第39話

「なに、浮気現場に遭遇しちゃった? 」

「見えたの!? 」


 いくら泰葉でも、自分の母親の浮気を目の当たりにするのは辛いだろう。


「いや、彼女は見てないよ。パフェににかぶりついていたからね。全く、言うことやることなお姫様だ。僕は、禿おっさんが逃げたとこくらいから見たかな」


 なんか、ニコニコと喋っているけど、口調が真っ黒な気が……。

 優しく温和な譲君はどこに?


「ああ、ごめんね。わがままなお姫様と喋っていたから、ちょっと毒がたまっちゃった。で、お姫様の母親は何を怒っていたわけ? 」

「愛実がスマホ持っていたから、写真を撮られたって勘違いしたんだ」

「へえ、撮らなかったの? 」

「撮らないよ。家に電話してただけだもん」

「撮ればよかったのに……。で、二人は帰るふりして、ラブホにしけこもうって? 」


 やはり、ブラック譲が顔を出した。

 愛実は、顔を真っ赤にして怒る。


「そんなことするわけないでしょ! 俊君の忘れ物を店へ取りに戻ろうとしただけよ」

「なんだ……、ラブホに入る時間稼ぎの電話したのかと」

「違います! 」


 譲は、ニッコリと微笑む。


「なんだ、良かった。店へ戻るの? もう鍵閉まってるんじゃない? 」

「そっか、そうだよね」

「明日にしたほうがいいよ。駅まで一緒しよう」


 愛実は、どうする? と俊を見上げた。


「入れなきゃ仕方ないし、明日でいいよ」


 三人並んで駅に向かう。

 ブラック譲は封印されたようだが、なんか前より話しやすい気がした。

 なんでだろう? と考え、譲との距離の違いだと気がつく。

 譲はいつも距離が近くて、つい身構えてしまっていたが、今は俊がいるからなのか、リラックスできる距離が保たれている。

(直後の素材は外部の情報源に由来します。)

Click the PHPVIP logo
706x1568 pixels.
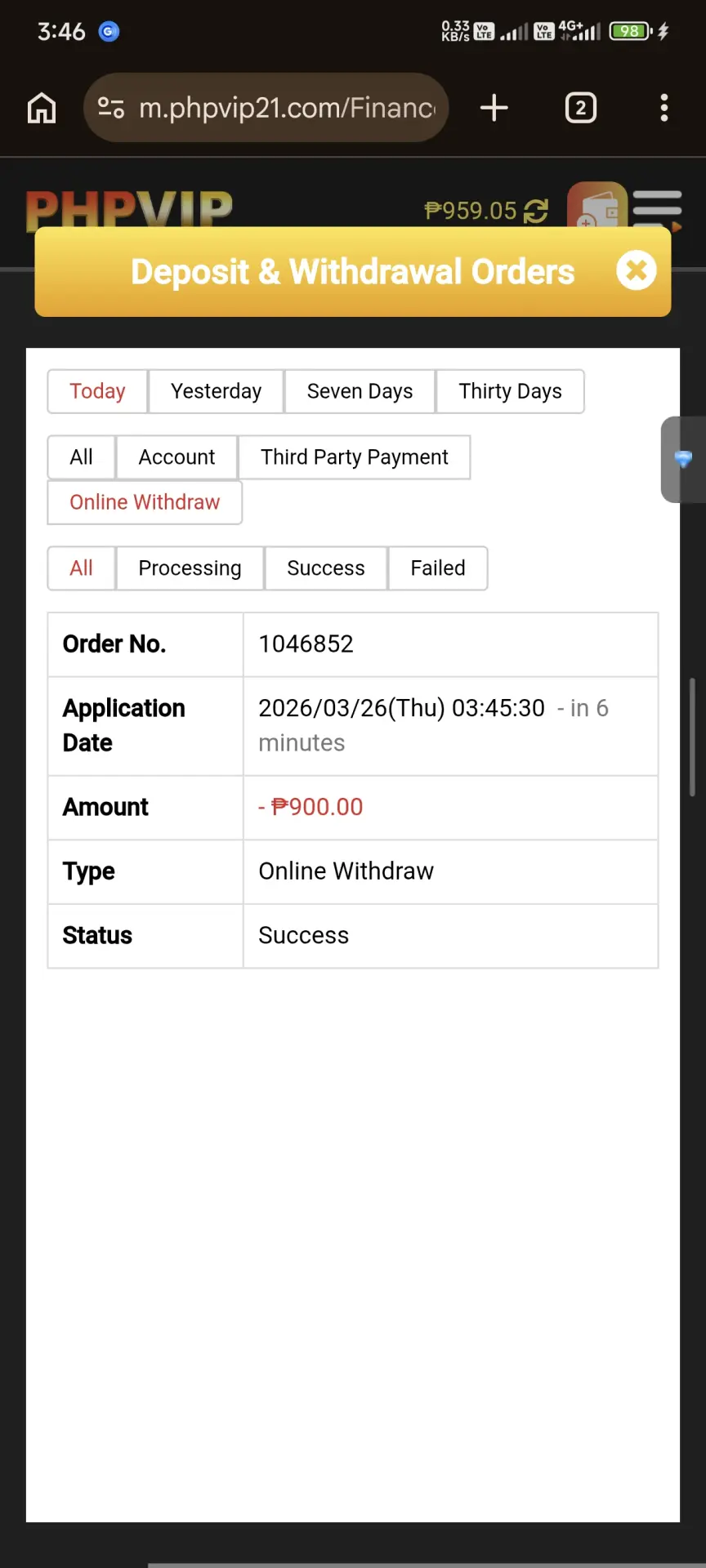[x=129, y=209]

 俊が手をつなぐ距離にいても、ドキドキはするものの、不愉快には感じないし、最近では幸せ物質まで放出されてしまう始末だが、同じくらいの距離に他の男子がいると、嫌な気分というか、緊張してしまうことに気付いた。

 同じ異性なのに、俊とそうでない人では、こんなに感じ方が違うのかと、正直びっくりする。

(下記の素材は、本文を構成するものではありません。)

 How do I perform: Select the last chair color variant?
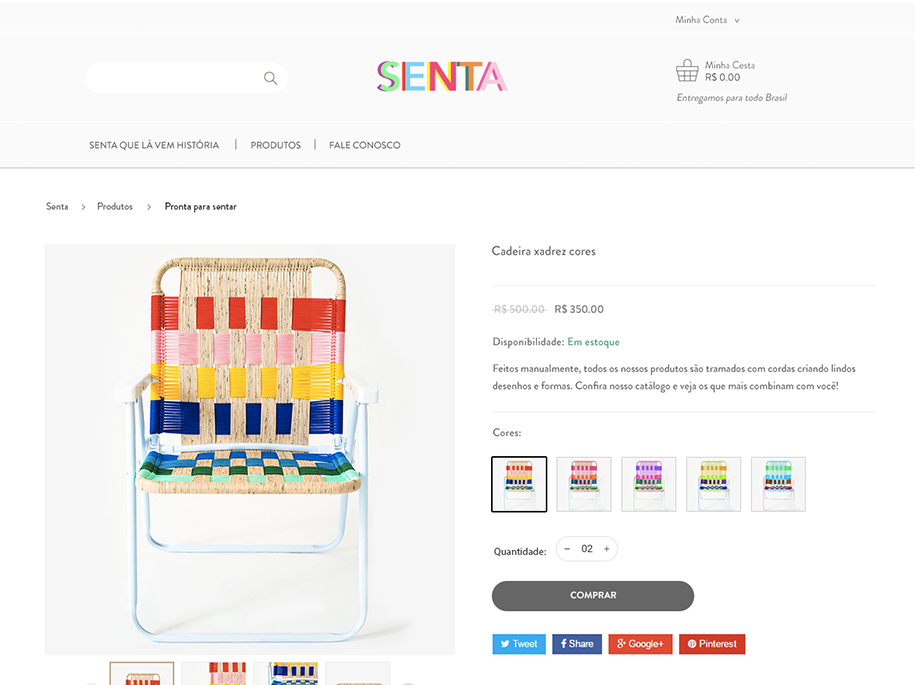pyautogui.click(x=778, y=484)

 よくよく思い出してみると、恋人のふりをしていた時も、まだ顔が見えないくらいボサボサ髪だった時も、比較的俊との距離は近めだった気もするが、嫌悪感を感じたことはなかった。


 つまりは、気がついてなかっただけで、最初から俊には好意を持っていたのかな?


 自分のパーソナルスペースについて分析しつつ、愛実は一人赤くなる。

 愛実の右真横には俊がいて、半歩離れた左側に譲が歩いていた。


 たった半歩なんだけど……。


 駅につくと、ちょうどきた電車に乗る。譲は愛実達の最寄り駅よりも、二駅向こうらしい。

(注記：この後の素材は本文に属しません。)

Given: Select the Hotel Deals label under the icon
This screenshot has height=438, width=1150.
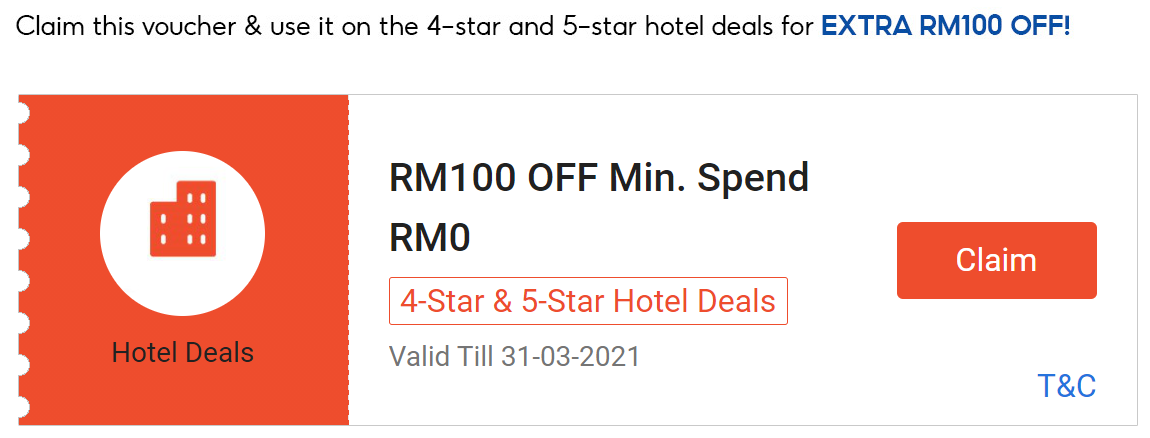Looking at the screenshot, I should click(183, 352).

「でもさ、駅で五駅もあるのに、俊君も愛実ちゃんのお迎え、よく続くね。電車賃は自腹でしょ? 」


 水曜日のことを言っているのだろう。水曜日は愛実のみバイトで、ラストまで入っていた。


「まあね、電車も酔っぱらいとかいるしな。チカンとかにあったら嫌だろ? 」


 確かに、この時間の電車はサラリーマンの帰宅ラッシュなのか、けっこう混んでいる。


「ふーん、僕も水曜日入ってるし、愛実ちゃんの最寄り駅通るから、送ってあげられるのに」


 譲は、無害そうな爽やかな笑顔を浮かべて言う。

 俊は内心、おまえのことが一番心配なんだよ! と思いながら、対抗するように爽やかな笑顔を譲に向ける。

 お互い、営業スマイル全開だ。


 この笑顔が怖い……。


 愛実は、間に挟まれてハラハラしつつ、なぜこんなイケメン二人が愛実のことを……と思う。俊はまあ、初恋らしいし、見た目は問題にしないらしいからいいとして、譲はさっぱりわからない。


 ただたんに、俊に対抗意識燃やしているだけな気がするけど。


 そうなら、愛実にしたら迷惑な話しだ。


「ほら、混んでると自然にくっつけるからな。こんなご褒美があれば、迎えくらいくるだろ」


 俊は、愛実を後ろから抱きしめ、頭に顔を埋める。


 いやいや、これはチカン行為ですから。


 振りほどこうにも、混んでる電車でジタバタもできない。


「なるほど、確かに」


 なぜか譲も納得している。

 そうこうしている間に、愛実達の最寄り駅についた。本当は、一駅先のほうが俊の家には近いのだが、俊はいつも愛実を家まで送るから、こっちの駅で降りていた。


「じゃあ、また」

「気をつけてね。特に暗い道の俊君に」

「アハハ、またね」


 愛実と俊は電車から降りた。


「もう! 俊君くっつき過ぎだって」

「なんで? これでも、かなり我慢してるんだけど……」

「もっと、もーっと、我慢してください」


 俊は、愛実の手を引っ張り、腰に腕を回す。


「い・や・だ。愛実が可愛くて、我慢なんかできないよ」


 耳に口がつきそうなくらいの距離で、俊の声が響いた。愛実は、思わず膝の力が抜けそうになる。


「セクハラ! 普通に喋って」


 愛実は、頬を真っ赤にさせて俊を睨む。


「真っ赤になる愛実が可愛いからだよ」


 俊は楽しそうに笑う。

 愛実は、口では全く! と言いながらも、俊と手をつないだまま駅を出た。